From the line containing "This screenshot has width=620, height=438." through the last line of the entries below, transcribe each line exactly, excluding any picture.
[Start of Attachment]
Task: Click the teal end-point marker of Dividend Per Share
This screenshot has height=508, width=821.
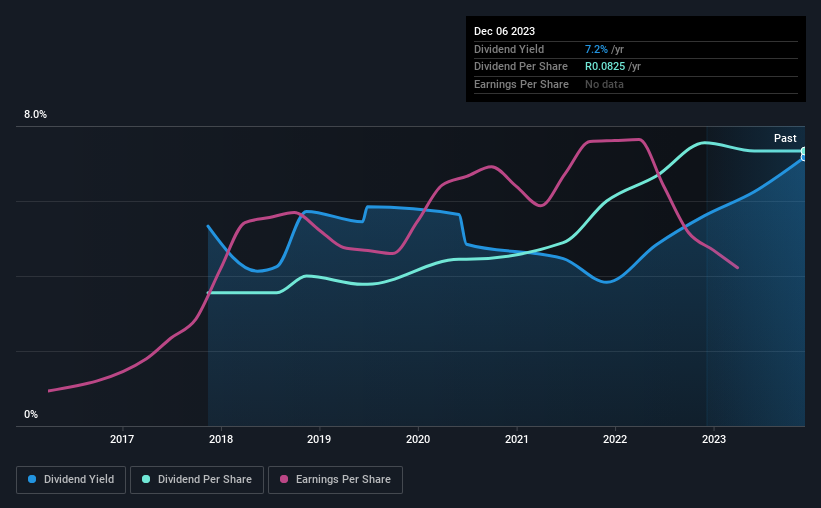Action: tap(804, 151)
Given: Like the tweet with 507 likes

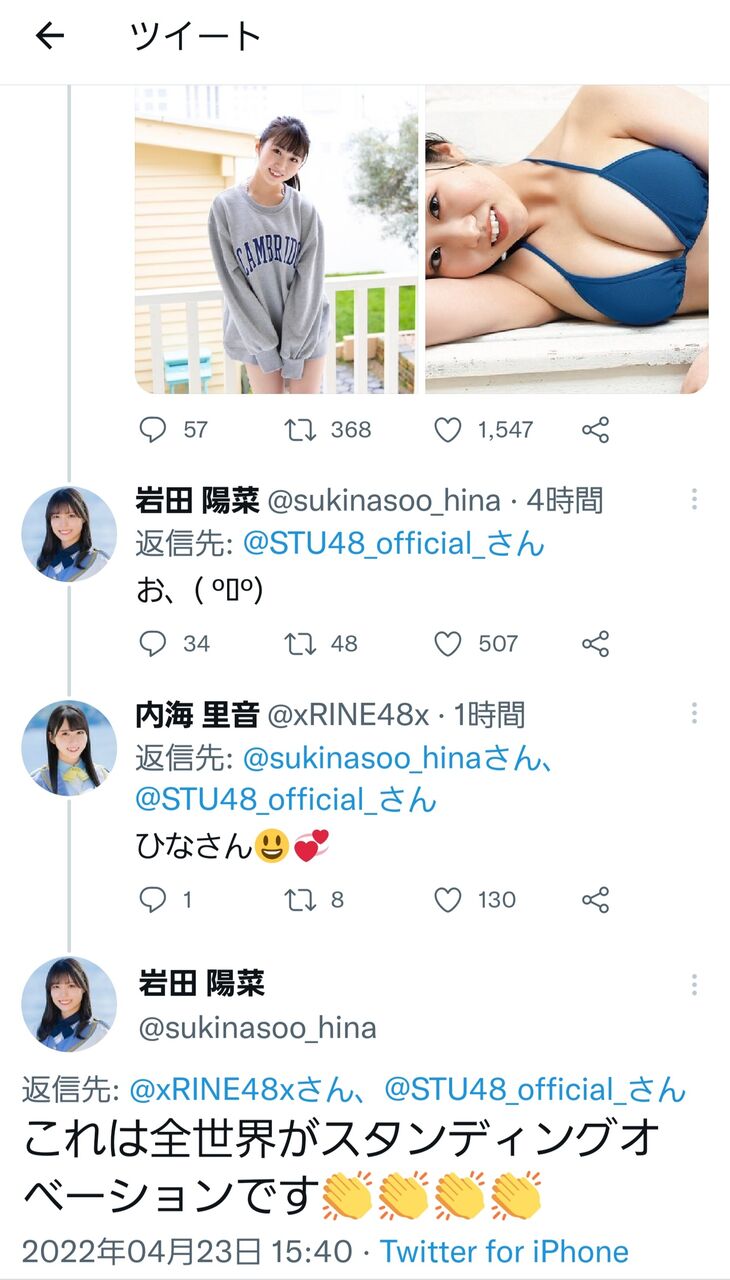Looking at the screenshot, I should (448, 643).
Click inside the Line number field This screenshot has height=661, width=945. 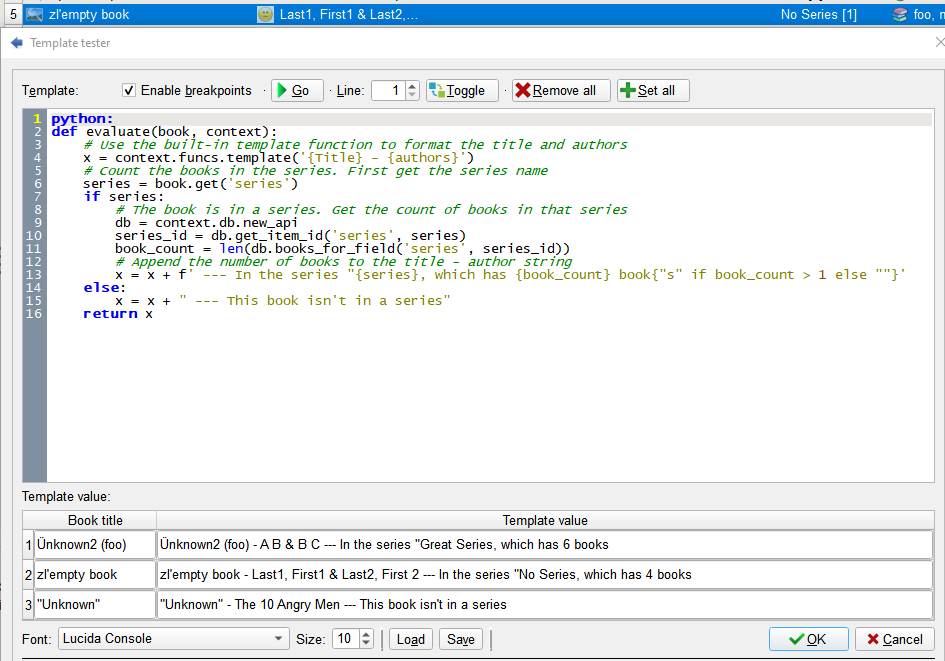click(x=387, y=91)
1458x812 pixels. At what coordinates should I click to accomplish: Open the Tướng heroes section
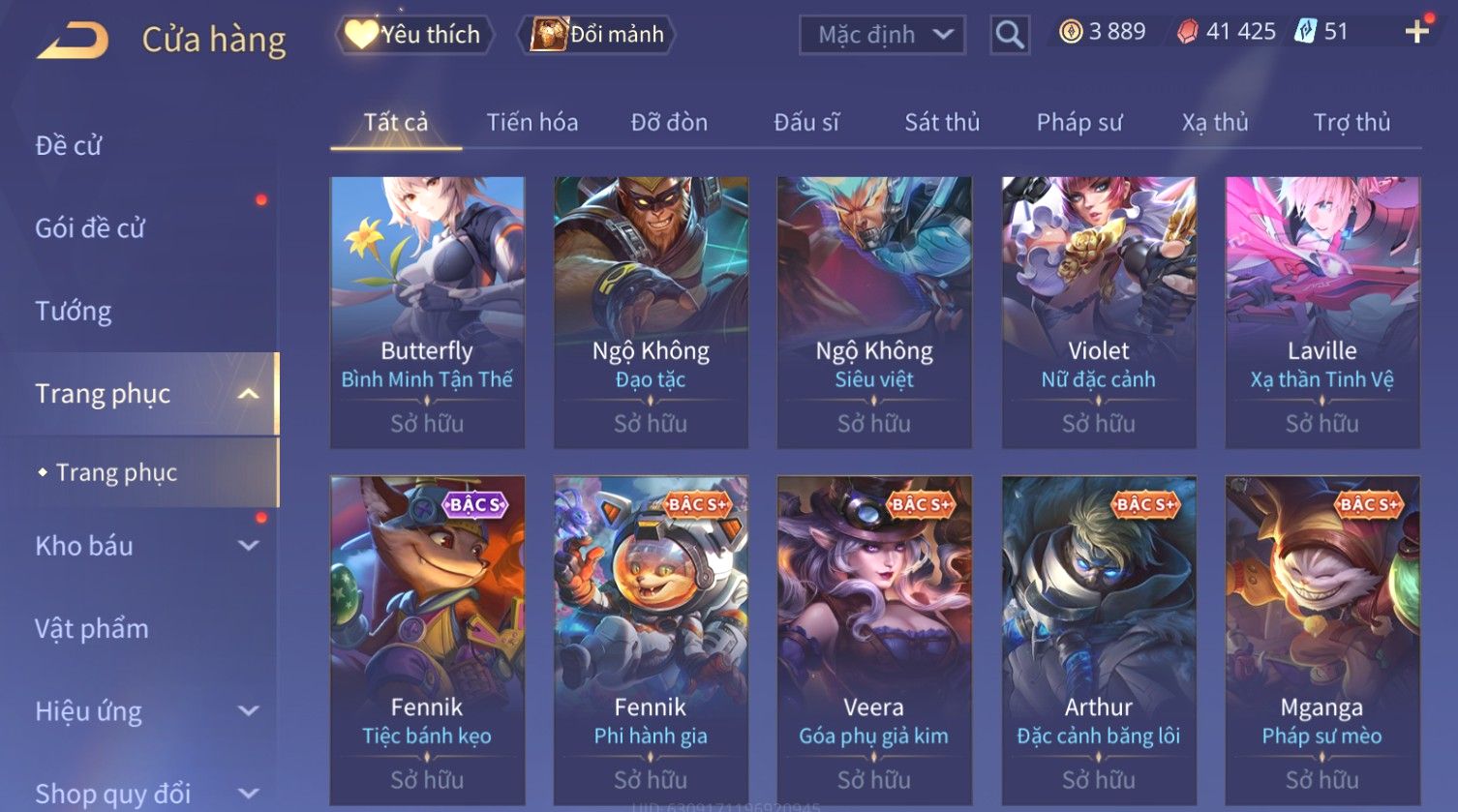[x=74, y=311]
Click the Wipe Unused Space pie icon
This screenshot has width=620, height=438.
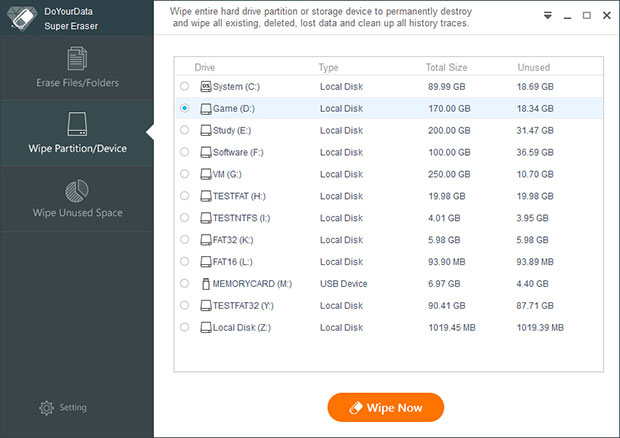click(x=77, y=191)
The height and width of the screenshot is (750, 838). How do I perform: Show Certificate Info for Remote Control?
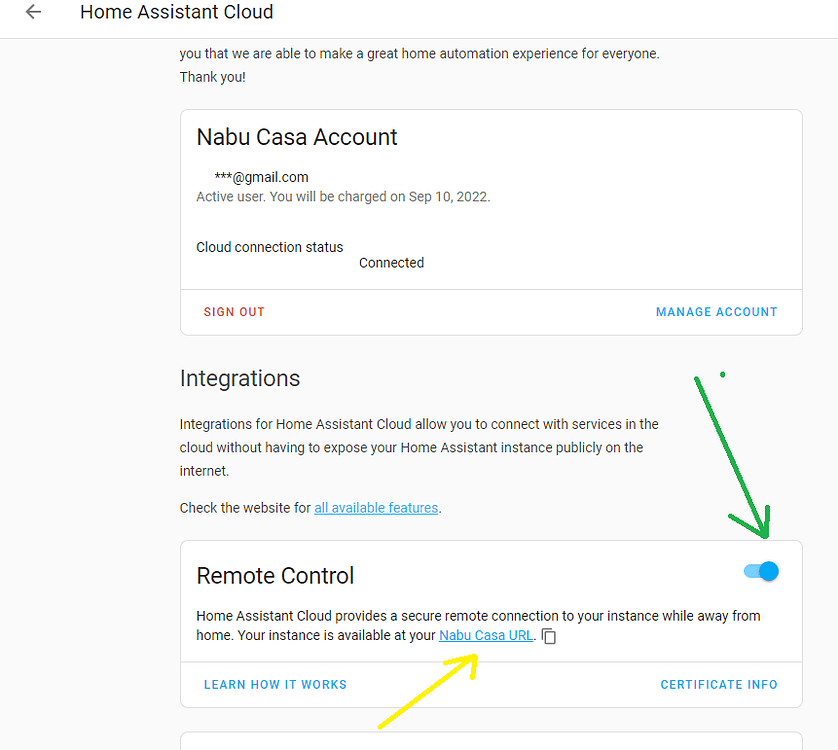point(718,684)
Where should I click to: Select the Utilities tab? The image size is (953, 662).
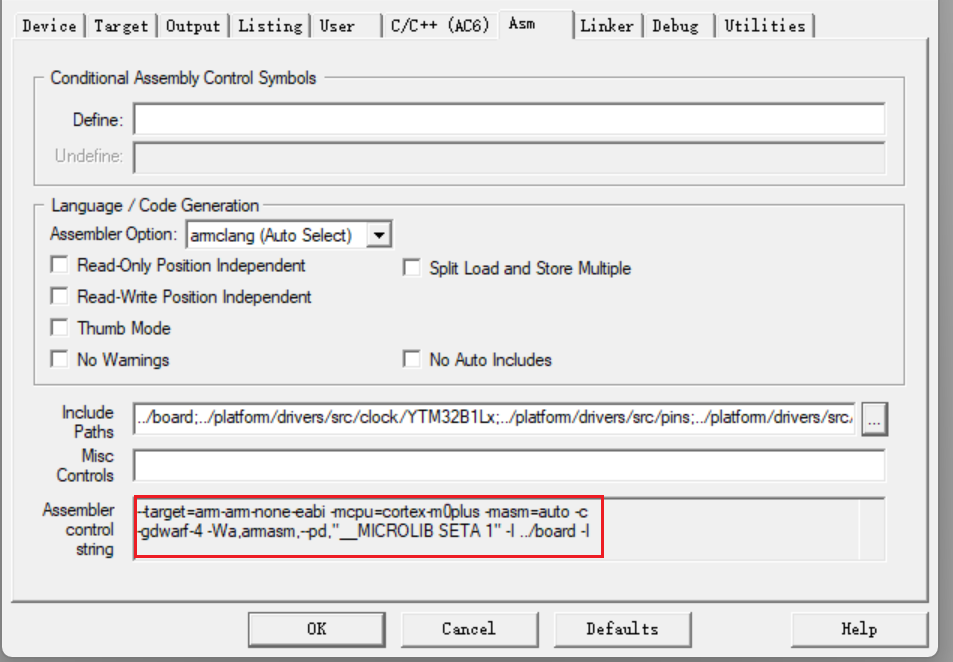click(765, 26)
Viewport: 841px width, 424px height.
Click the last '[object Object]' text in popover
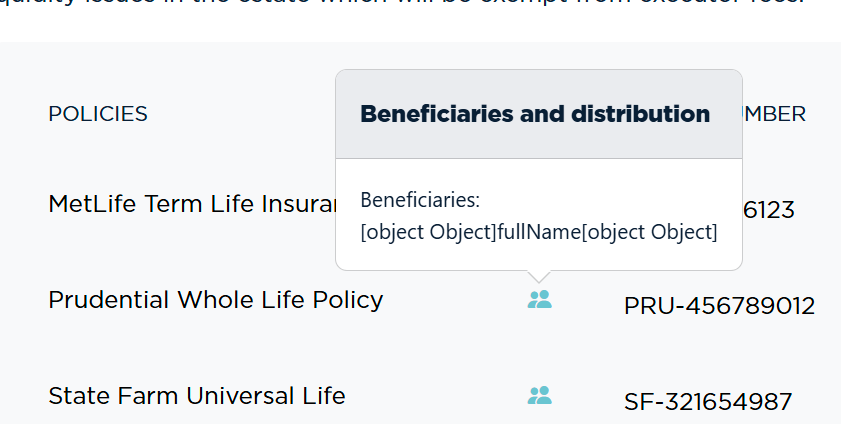650,232
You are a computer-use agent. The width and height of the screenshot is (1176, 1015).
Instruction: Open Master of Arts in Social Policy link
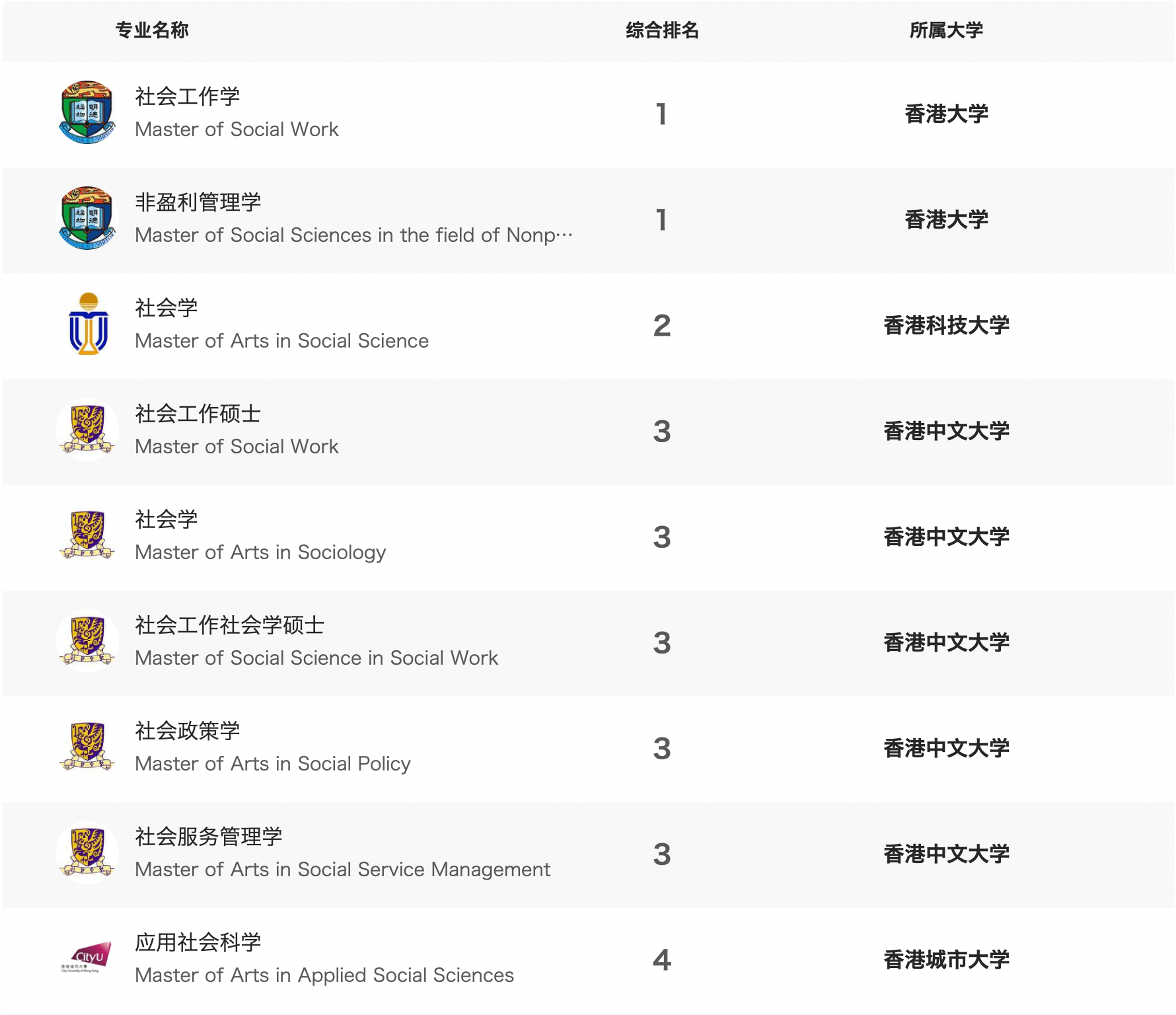(x=273, y=764)
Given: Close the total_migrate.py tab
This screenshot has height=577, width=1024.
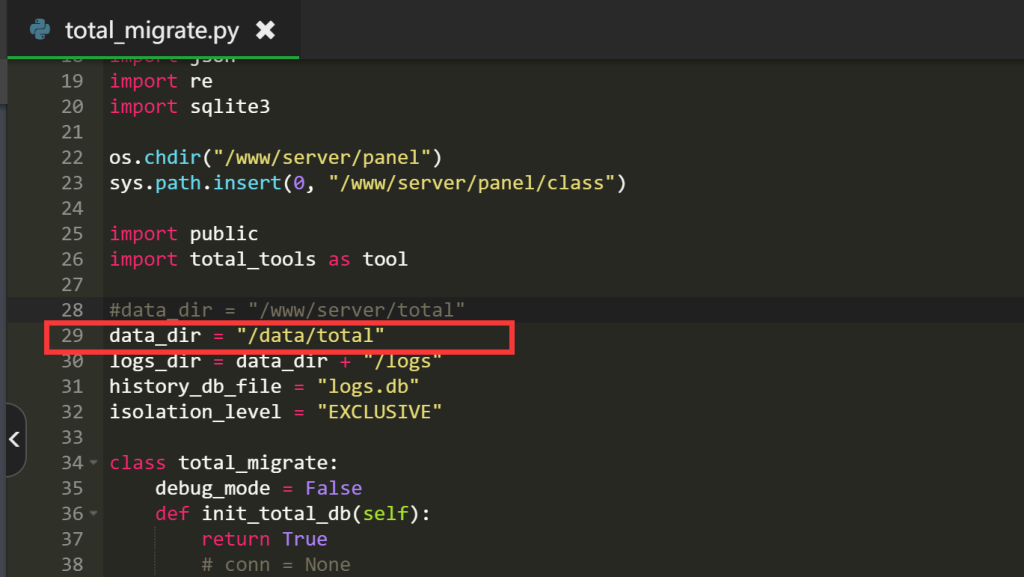Looking at the screenshot, I should point(265,30).

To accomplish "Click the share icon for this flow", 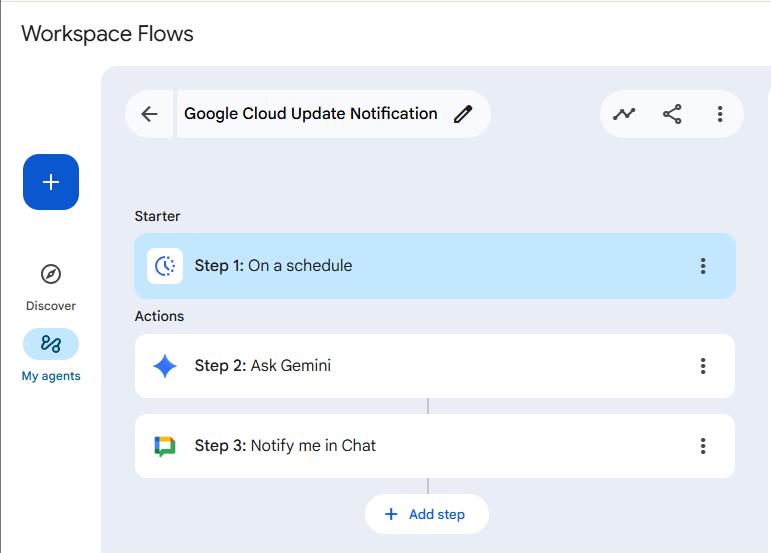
[End of Attachment]
→ Response to this exercise:
This screenshot has width=620, height=438.
click(x=77, y=191)
The height and width of the screenshot is (750, 838). How do I perform: Show Certificate Info for Remote Control?
point(718,684)
Where should I click to: Select the Utilities tab? The image size is (953, 662).
click(765, 26)
Viewport: 841px width, 424px height.
Click the last '[object Object]' text in popover
650,232
You are a computer-use agent. The width and height of the screenshot is (1176, 1015).
Instruction: Open Master of Arts in Social Policy link
(x=273, y=764)
Given: Close the total_migrate.py tab
This screenshot has height=577, width=1024.
Looking at the screenshot, I should point(265,30).

To accomplish "Click the share icon for this flow", 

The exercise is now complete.